**PROBLEM TO SOLVE**
Write out the data in full, exactly as shown.

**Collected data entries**

------------------------------------------------------------

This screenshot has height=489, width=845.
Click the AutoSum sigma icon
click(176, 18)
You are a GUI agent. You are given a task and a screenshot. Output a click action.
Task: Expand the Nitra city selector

------------------------------------------------------------

**THE ANSWER**
This screenshot has height=489, width=845.
Click the AutoSum sigma icon
click(176, 18)
You are a GUI agent. You are given a task and a screenshot. Output a click action.
Task: Expand the Nitra city selector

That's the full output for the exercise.